Administrative Hearings Per Se and MVA Penalties

 There are two types of offenses that come from one DUI stop and arrest they are the administrative penalties and the DUI penalties. There is a DUI per se charge which results from a BAC of .08 or higher. That will be discussed in more detail in a subsequent resource article however suffice it to say the mere fact that a defendant blows a breath alcohol content of .08 or higher makes them substantially guilty of the charge of DUI or driving while impaired merely because they provided a BAC above the legal limit.  In the simplest of terms the mere fact that somebody provided a BAC of .08 or higher is essentially all the government needs to prove aside from a lawful stop of the automobile and the proper advisement of the rights.

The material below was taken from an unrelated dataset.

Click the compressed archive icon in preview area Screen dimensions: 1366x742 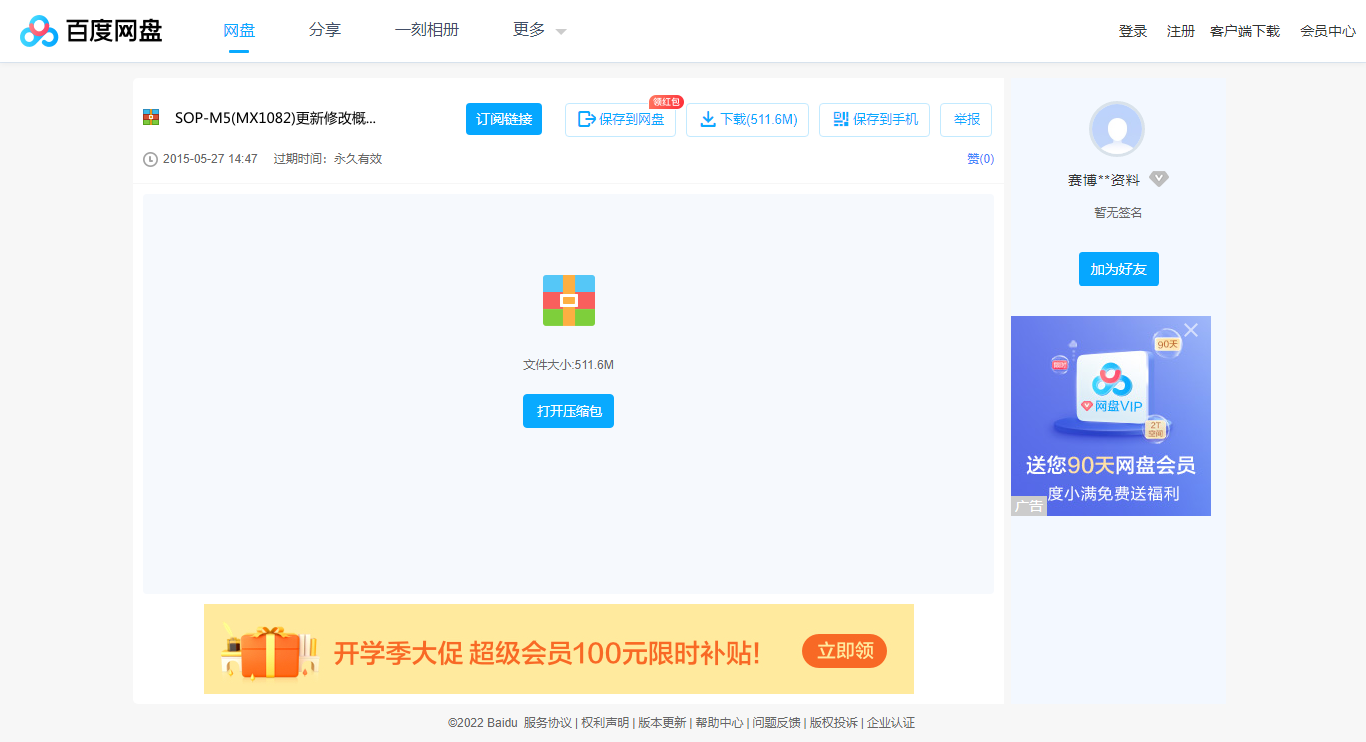pyautogui.click(x=568, y=300)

The MVA administrative charge that goes hand in hand with a .08 or higher is articulated in Transportation article 16 – 205.1. This statutory section is very lengthy and convoluted but essentially forms the basis for the DR 15 rights which must be read to a DUI defendant prior to asking them to provide a breath sample. It says that if the defendant gives a breath sample which results in a BAC of .08 through .14  that driver is subject to a 45 day license suspension for a first offense. A second offense in that range will subject the driver to a 90 day suspension of their drivers license. These suspensions are potentially modifiable for work and education purposes upon the timely request of an MVA hearing and the payment of a $150  filing fee.  

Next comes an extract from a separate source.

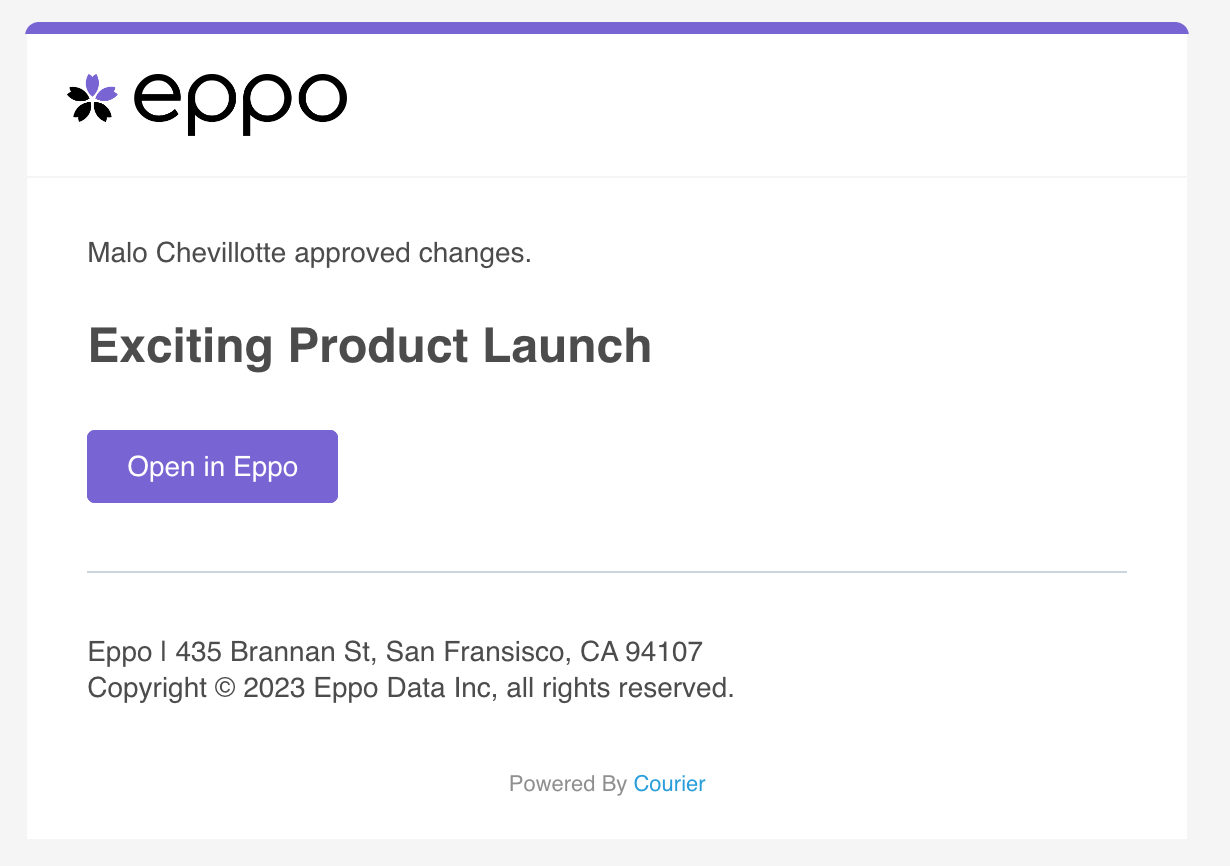Click the words "approved changes"
1230x866 pixels.
point(412,253)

If a defendant driver provides a breath sample of .15 or higher first offense, they are subject to a 90 day suspension of their drivers license for a first offense or 180 days for a second offense. Because this is considered a higher number there is no modification for work purposes as there is in the prior example, however a driver can agree to install an interlock device in their car for one year and if they do that there will be no period of suspension.  interestingly the driver can put the interlock in their car and obtain a new drivers license with the interlock restriction on it without ever having to request or attend a hearing. However if this driver needs to drive work vehicles without an interlock installed, then a hearing will be necessary in order to get that particular modification for a work vehicle and an interlock for personal vehicle.

If a driver elects to place the interlock in their automobile that must be done and a new drivers license must be obtained all within 30 days of the initial arrest or that driver will in fact suffered a period of suspension. By the same token if a driver opts for an MVA hearing because they blew a lower number and the judge allows them to get a work modified license, that driver must proceed to a full service MVA in order to secure said license for whatever period of time they are modified. At the end of the modification time. They must return to the MVA to acquire a new nonrestricted license because as long as they are in possession of the restricted/modified license they are actually subject to that limitation despite the fact that they do not need to possess that license any longer.